### What is needed
The response should repeat word for word every line below from the one with "Choose the 跳转链接 radio option" to the one with "You are a computer-use", inclusive, and nothing else; leave pictures out.
Top of Records to process
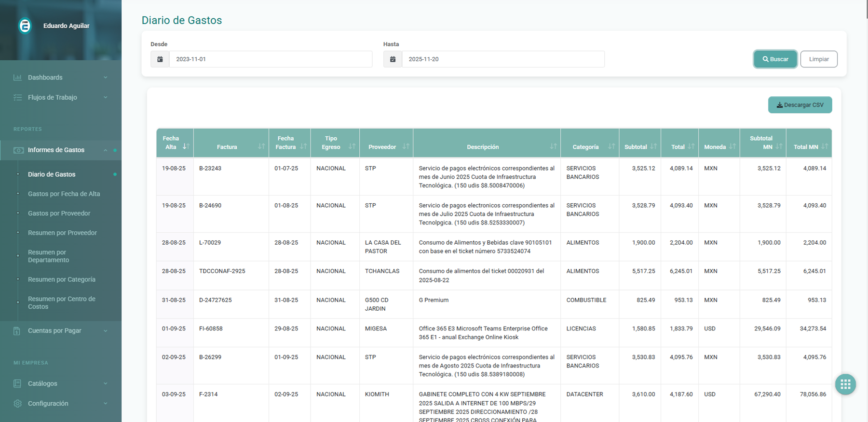
Task: Sort table by Fecha Alta column arrow
Action: coord(186,146)
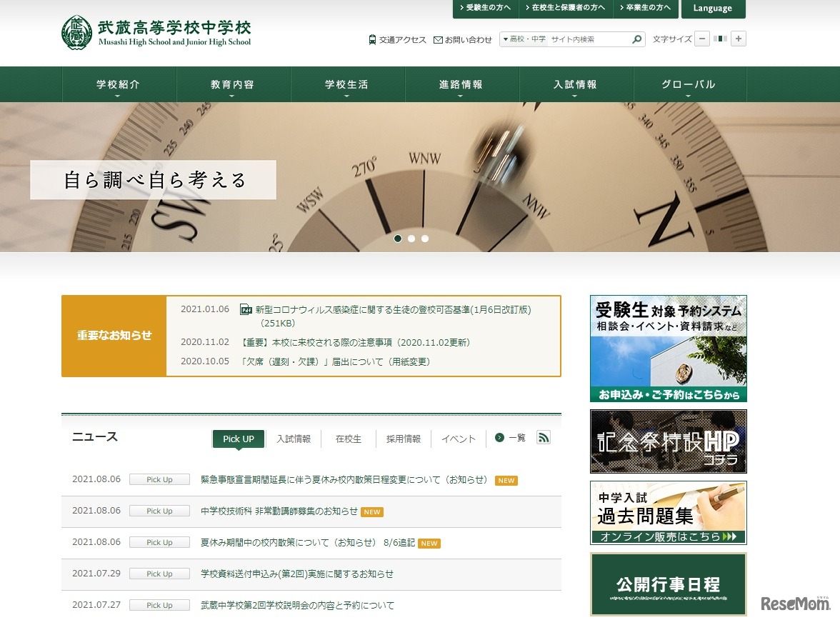The image size is (840, 620).
Task: Click the RSS feed icon
Action: coord(544,437)
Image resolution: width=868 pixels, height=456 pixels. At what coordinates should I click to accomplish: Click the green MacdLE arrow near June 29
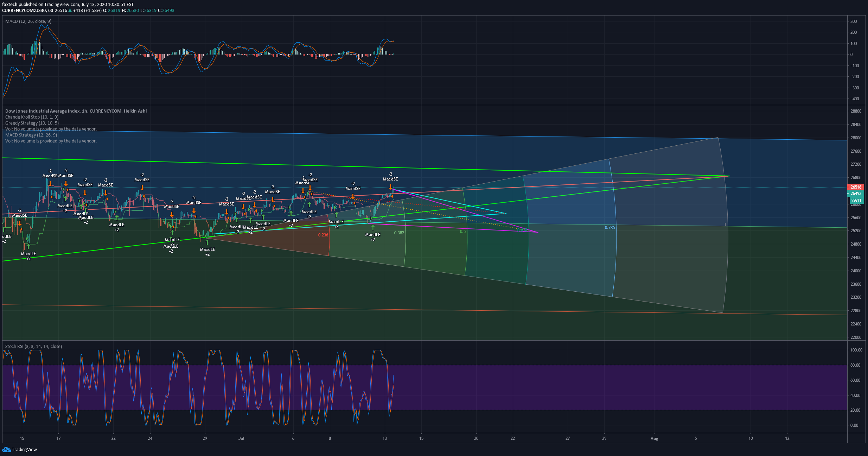[207, 243]
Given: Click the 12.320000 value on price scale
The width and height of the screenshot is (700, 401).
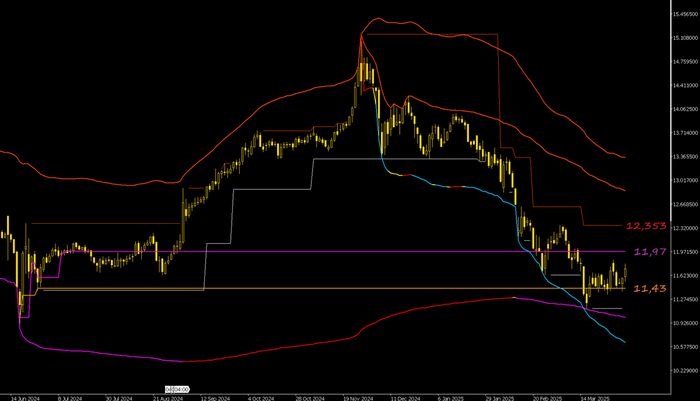Looking at the screenshot, I should (682, 228).
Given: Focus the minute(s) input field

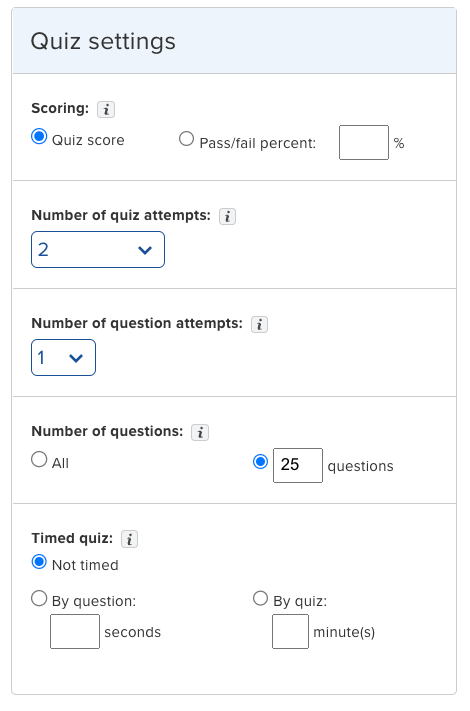Looking at the screenshot, I should [x=291, y=631].
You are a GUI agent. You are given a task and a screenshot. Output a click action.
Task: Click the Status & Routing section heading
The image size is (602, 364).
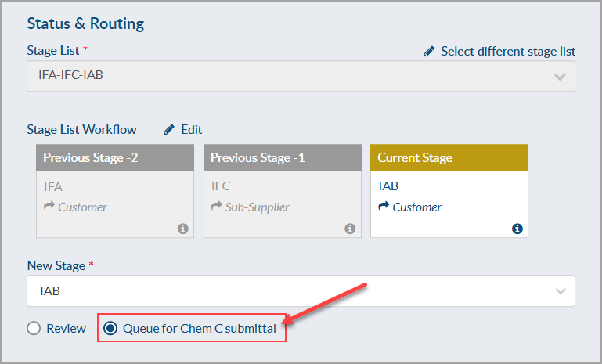click(x=85, y=23)
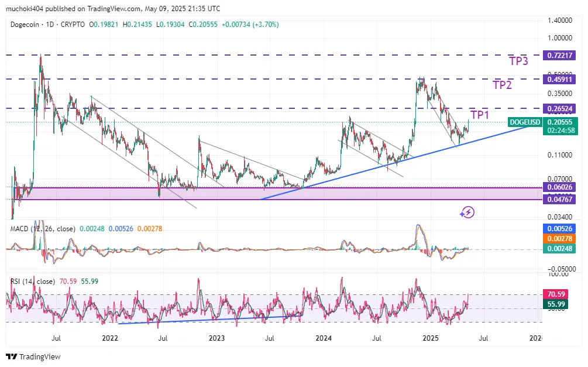Screen dimensions: 588x367
Task: Click the TradingView logo icon
Action: pyautogui.click(x=11, y=356)
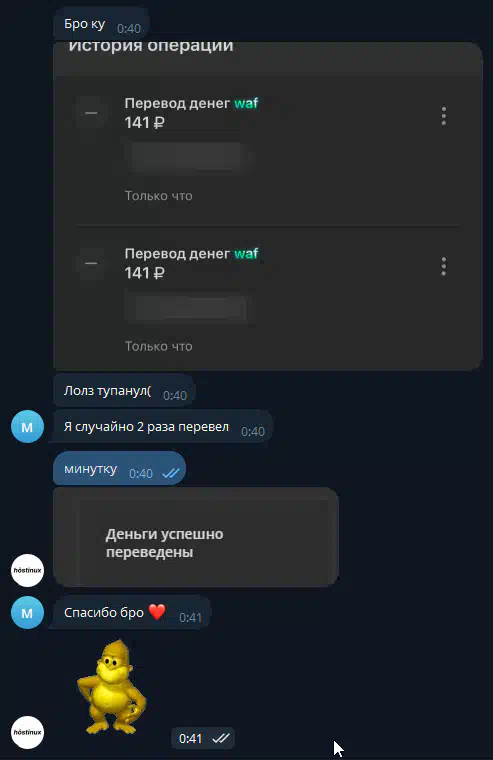The height and width of the screenshot is (760, 493).
Task: Click the read checkmarks on the 'минутку' message
Action: coord(171,473)
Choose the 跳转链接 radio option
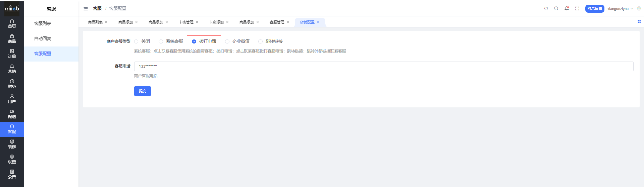 coord(260,41)
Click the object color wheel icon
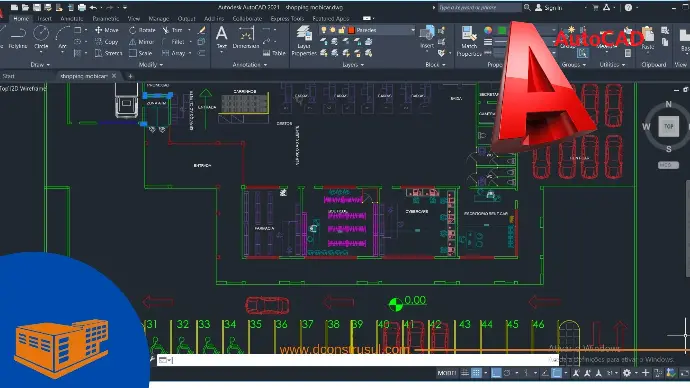 click(x=488, y=30)
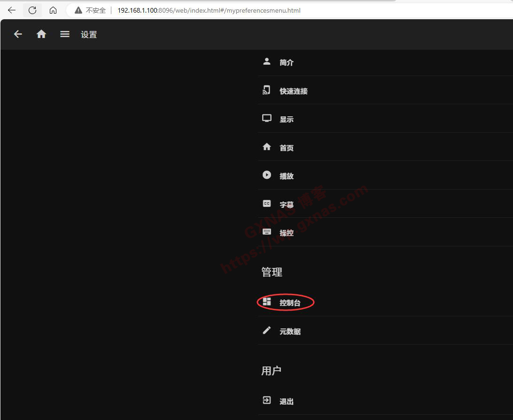Select the 简介 profile text label
The image size is (513, 420).
coord(287,62)
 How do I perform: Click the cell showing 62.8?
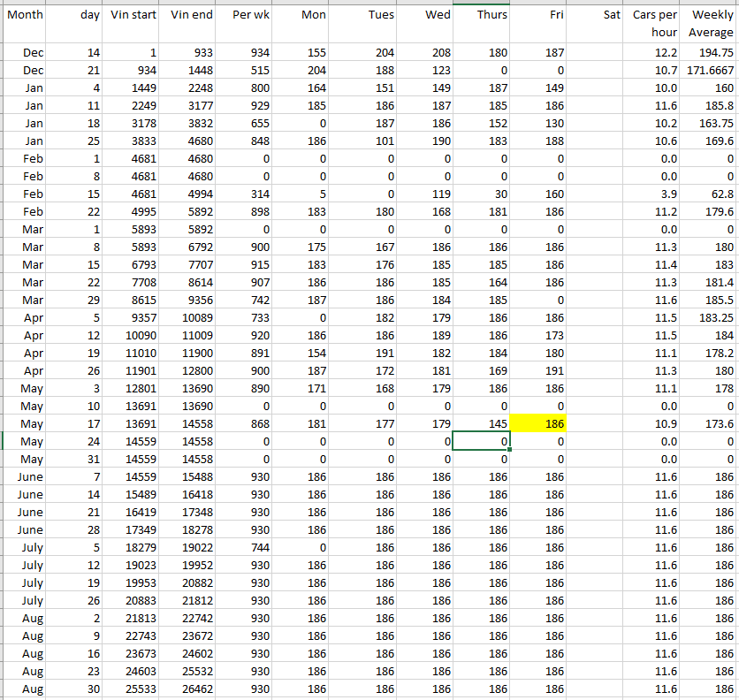pos(709,194)
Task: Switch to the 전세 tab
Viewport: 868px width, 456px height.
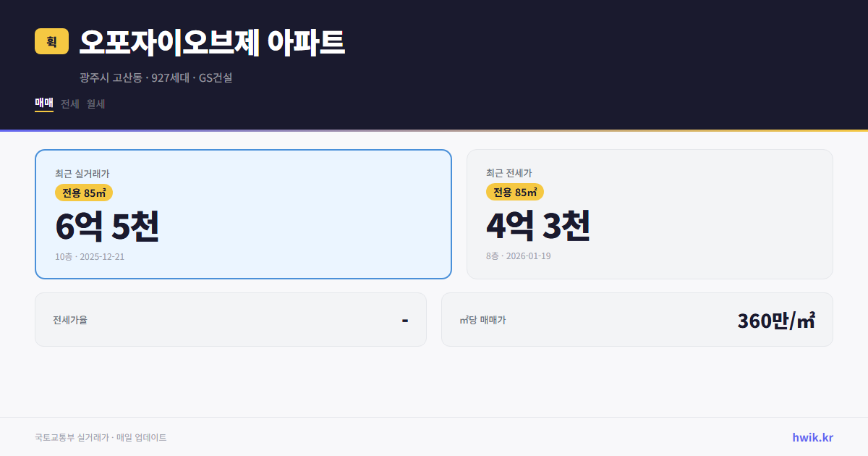Action: pos(68,104)
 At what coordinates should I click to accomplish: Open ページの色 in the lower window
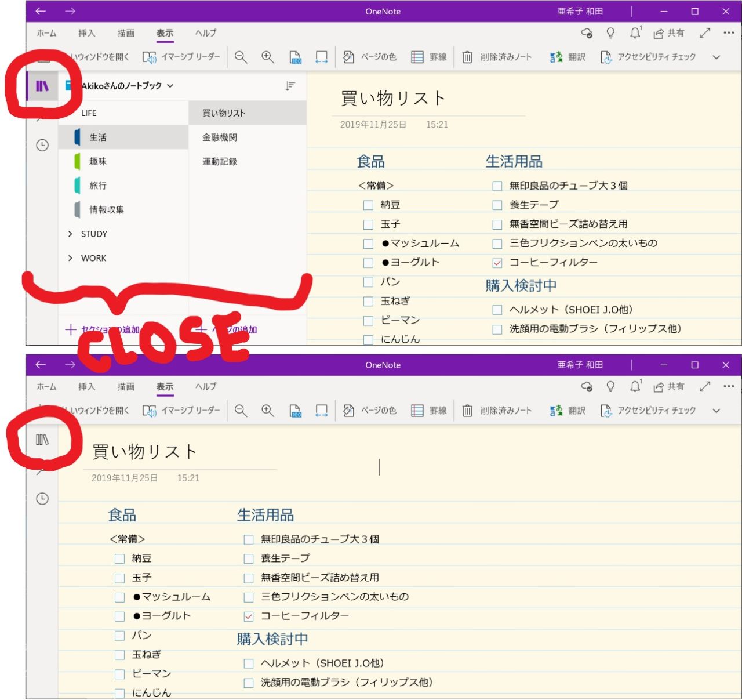(370, 410)
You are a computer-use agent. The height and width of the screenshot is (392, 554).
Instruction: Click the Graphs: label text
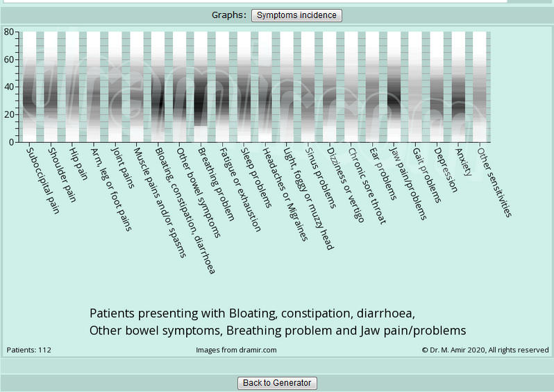(229, 15)
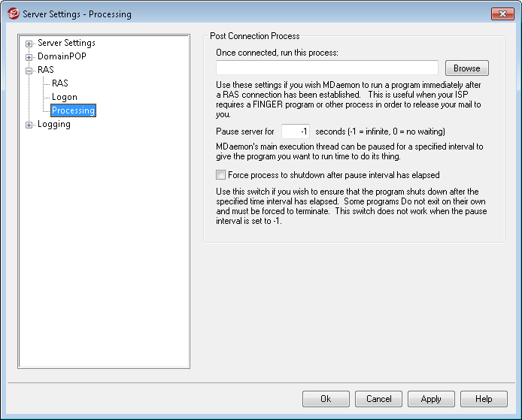The width and height of the screenshot is (522, 420).
Task: Select the Logging tree item
Action: click(x=54, y=124)
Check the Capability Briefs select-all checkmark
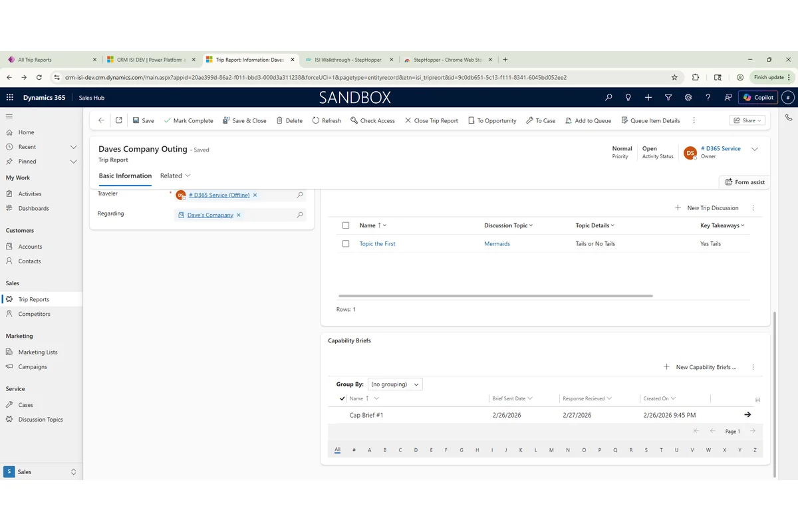Screen dimensions: 798x532 coord(342,398)
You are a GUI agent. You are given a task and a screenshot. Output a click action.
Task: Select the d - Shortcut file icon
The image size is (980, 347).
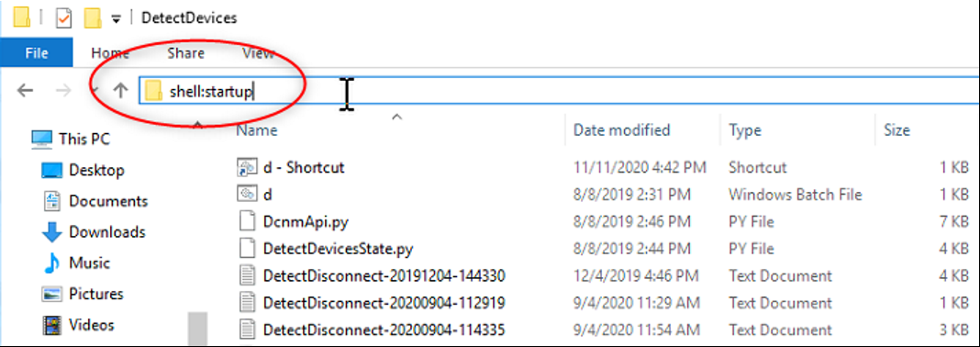[247, 168]
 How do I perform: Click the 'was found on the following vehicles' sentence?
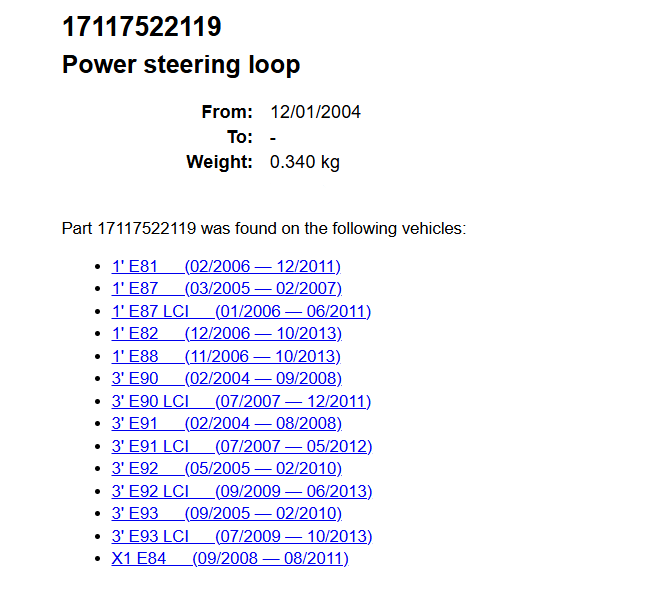click(264, 229)
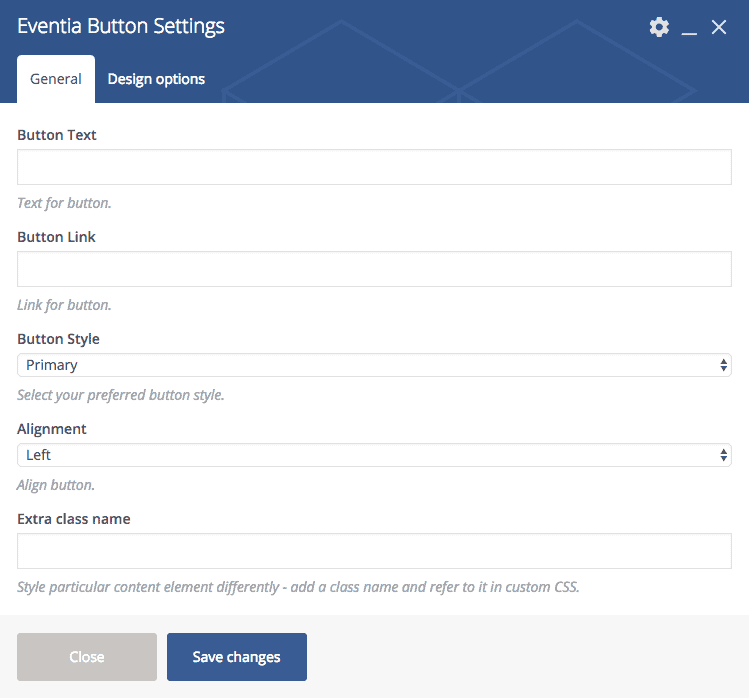Click the Alignment field label
749x698 pixels.
pyautogui.click(x=52, y=429)

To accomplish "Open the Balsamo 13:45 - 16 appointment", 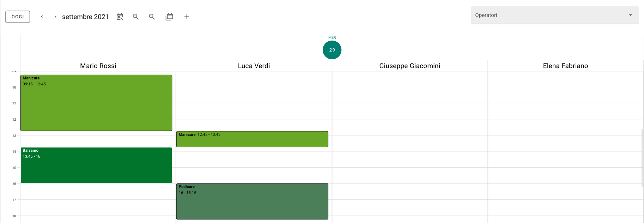I will coord(96,165).
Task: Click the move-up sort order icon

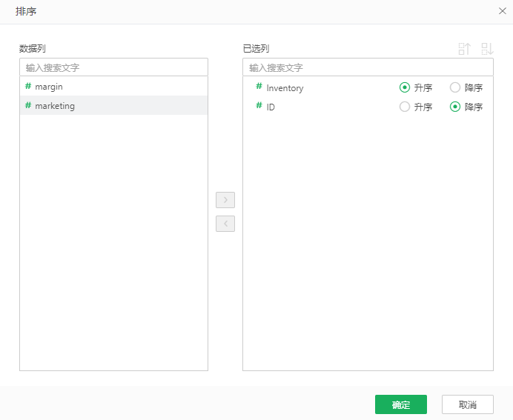Action: coord(465,49)

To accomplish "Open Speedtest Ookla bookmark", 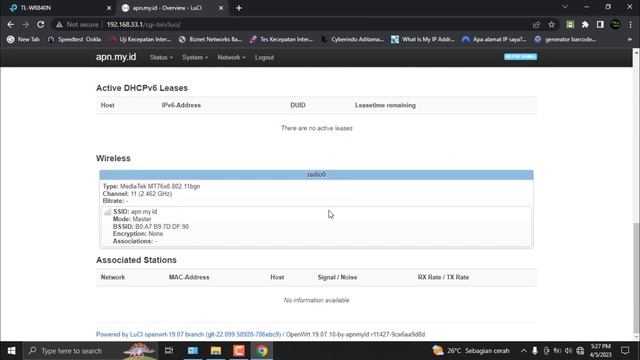I will [x=74, y=39].
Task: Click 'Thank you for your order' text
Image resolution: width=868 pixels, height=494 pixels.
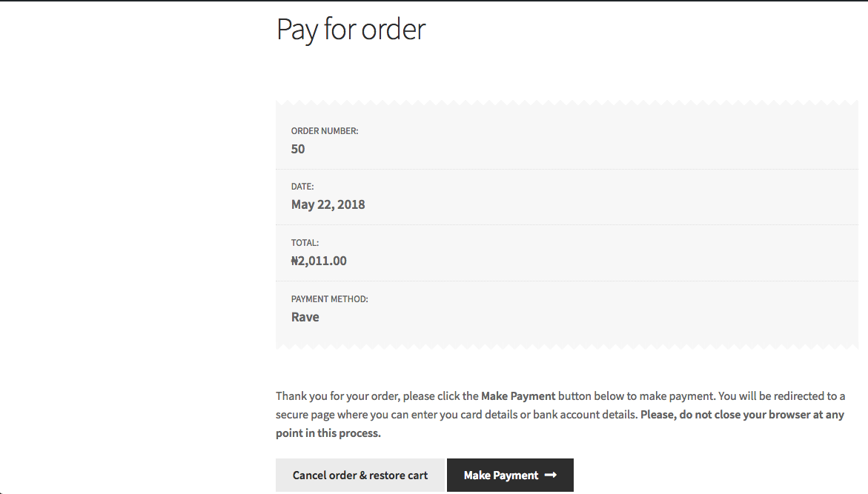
Bottom of Records to process
### Answer to this problem
Choose the 跳转链接 radio option
 coord(260,41)
Click the object color wheel icon
 click(x=488, y=30)
Select the 简介 profile text label
The image size is (513, 420).
coord(287,62)
 How do I perform: Click the cell showing 62.8?
pos(709,194)
Task: Switch to the 전세 tab
Viewport: 868px width, 456px height.
Action: pos(68,104)
 At what coordinates should I click to accomplish: Open ページの色 in the lower window
(370, 410)
You are a computer-use agent. The height and width of the screenshot is (392, 554).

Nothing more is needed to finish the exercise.